● EXERCISE
All that is wanted is the exact lines from the one with "Task: Open the" through the last line of the entries, with both ends kept and every picture left out.

(Stored data entries)
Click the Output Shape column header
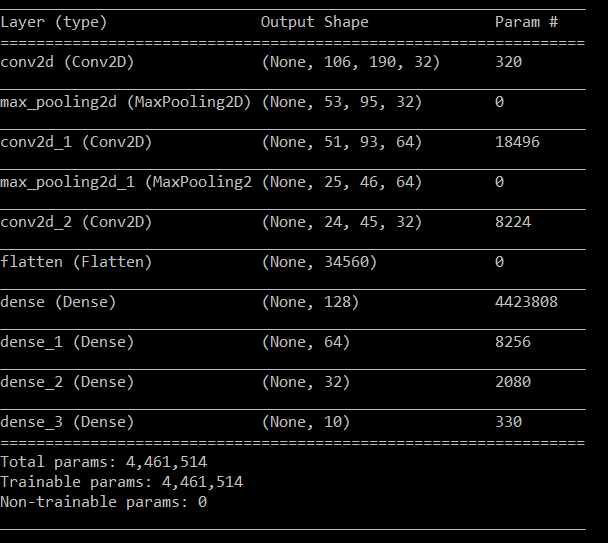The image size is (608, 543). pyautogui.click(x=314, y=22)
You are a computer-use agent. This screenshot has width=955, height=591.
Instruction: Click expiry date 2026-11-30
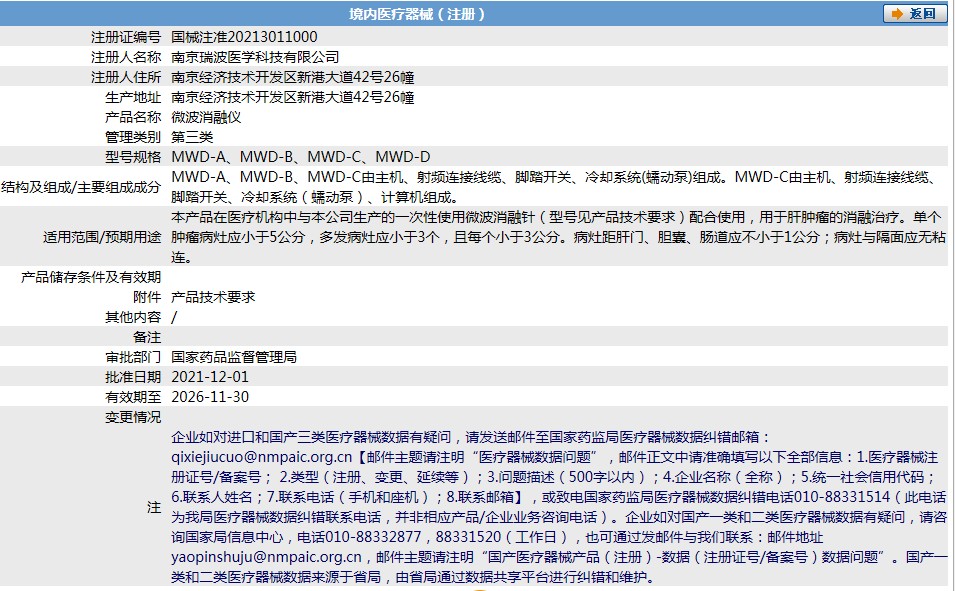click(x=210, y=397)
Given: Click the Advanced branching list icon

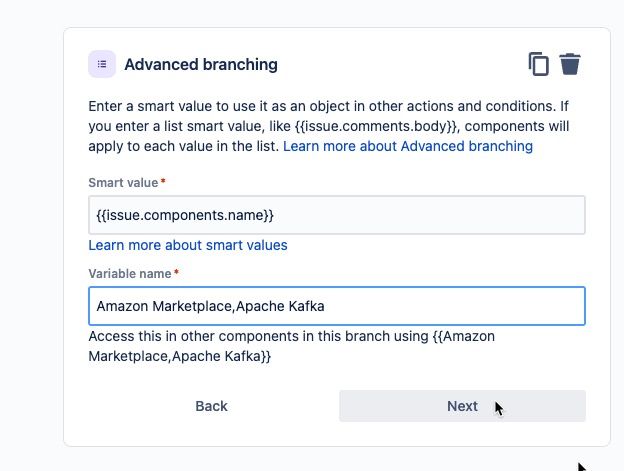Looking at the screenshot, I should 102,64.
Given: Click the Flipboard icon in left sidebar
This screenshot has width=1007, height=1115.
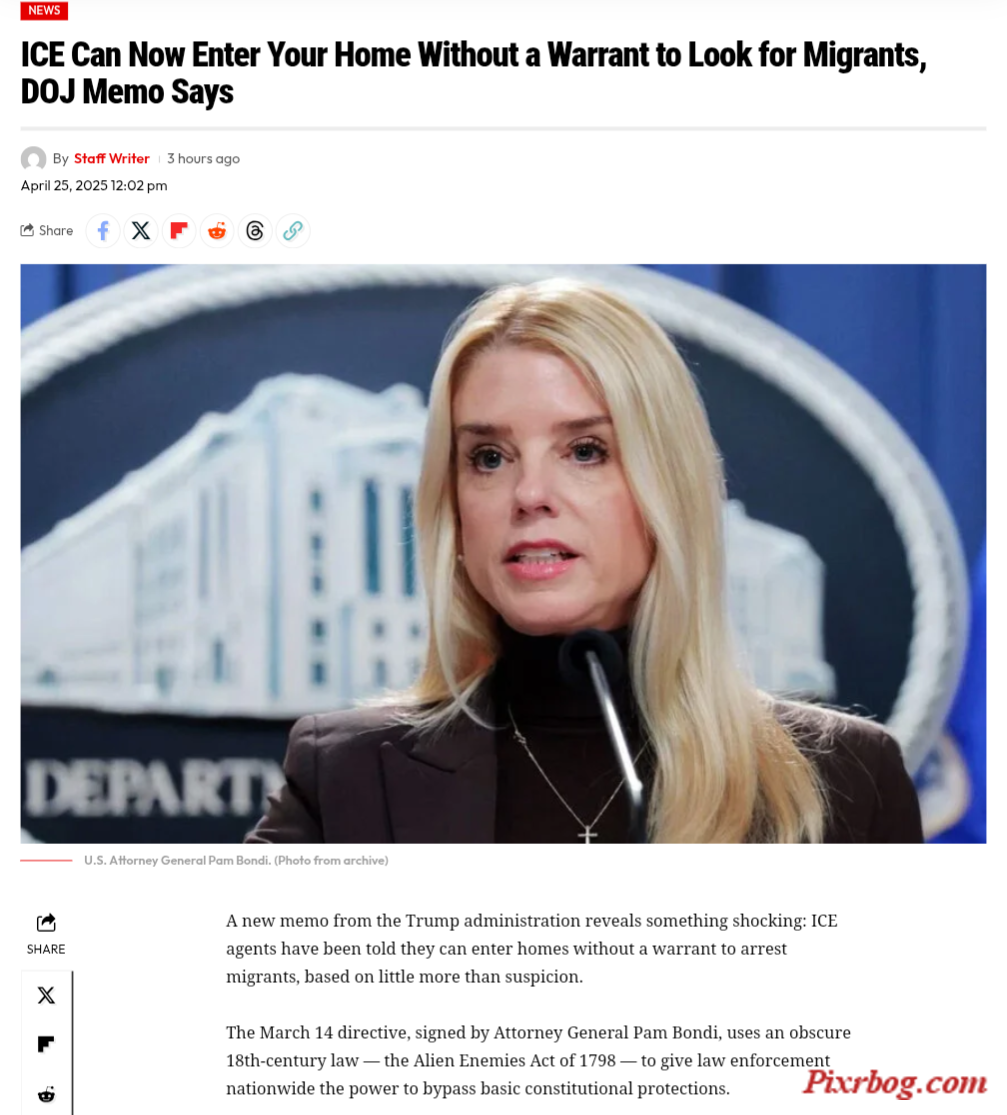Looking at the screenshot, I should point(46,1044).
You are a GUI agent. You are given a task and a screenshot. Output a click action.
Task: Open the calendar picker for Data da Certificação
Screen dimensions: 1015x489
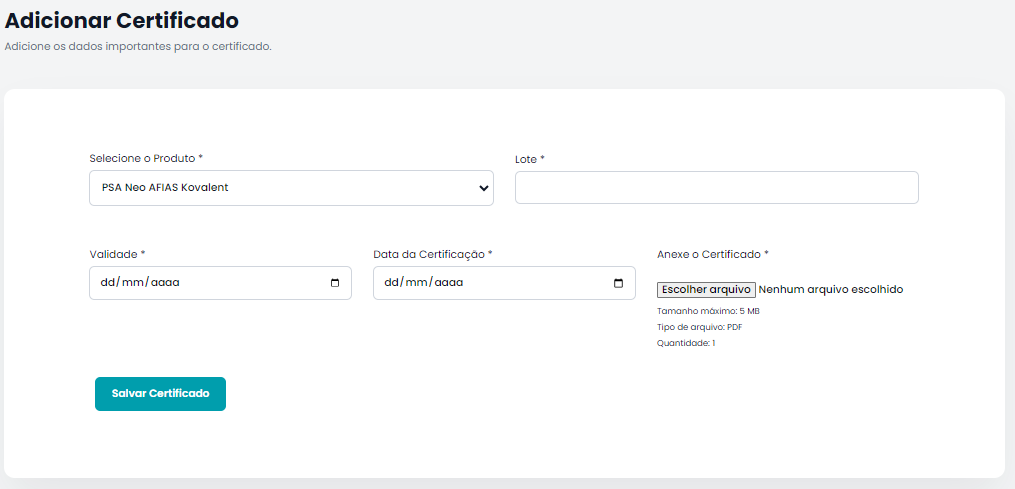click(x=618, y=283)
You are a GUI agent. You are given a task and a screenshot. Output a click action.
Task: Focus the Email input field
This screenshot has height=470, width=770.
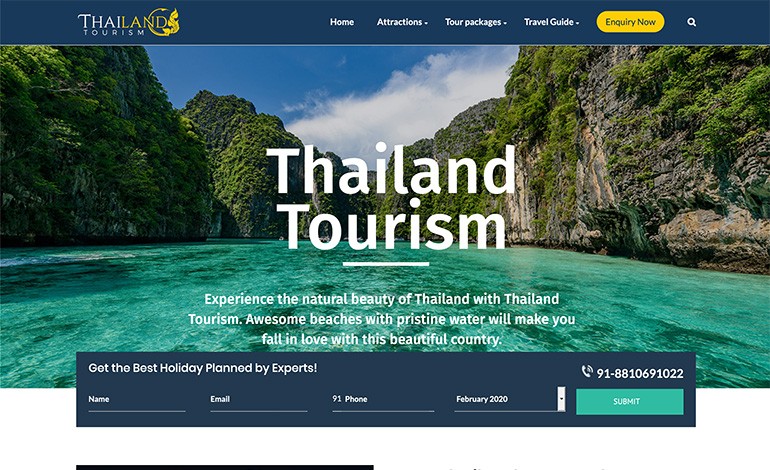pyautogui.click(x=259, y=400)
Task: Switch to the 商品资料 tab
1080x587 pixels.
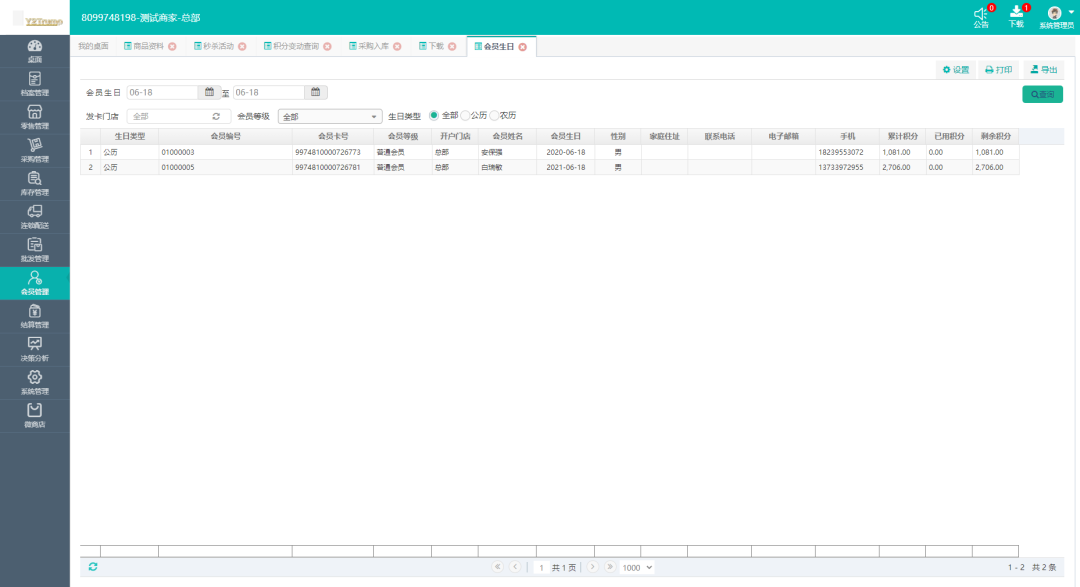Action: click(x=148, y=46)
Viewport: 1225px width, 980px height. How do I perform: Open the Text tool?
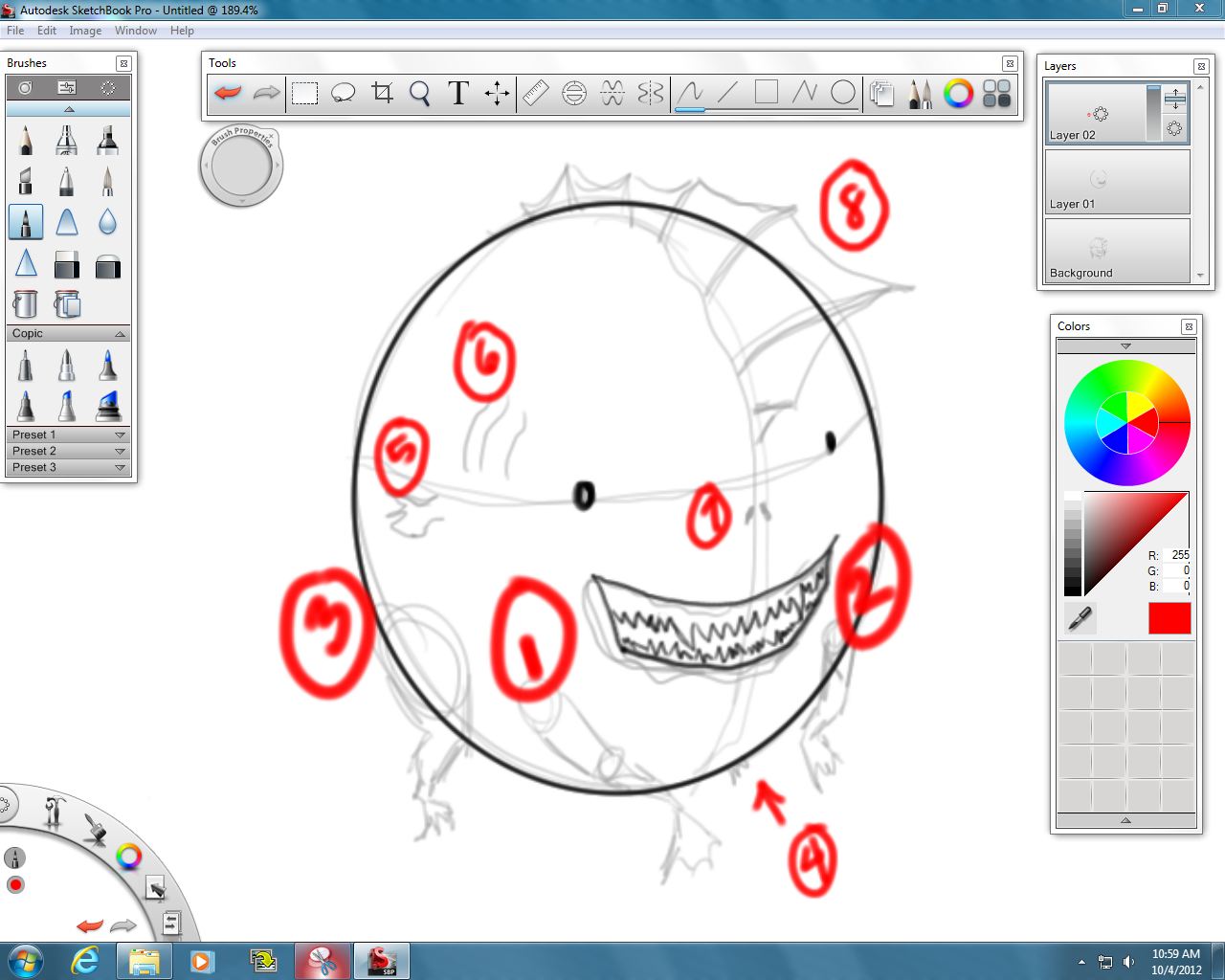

● WRITTEN RESPONSE
Task: Open the calendar picker for Data da Certificação
Screen dimensions: 1015x489
click(x=618, y=283)
You are a GUI agent. You are given a task and a screenshot. Output a click action.
Task: Focus the Email input field
This screenshot has height=470, width=770.
pyautogui.click(x=259, y=400)
Task: Switch to the 商品资料 tab
1080x587 pixels.
Action: click(x=148, y=46)
Viewport: 1225px width, 980px height. How do I perform: Open the Text tool?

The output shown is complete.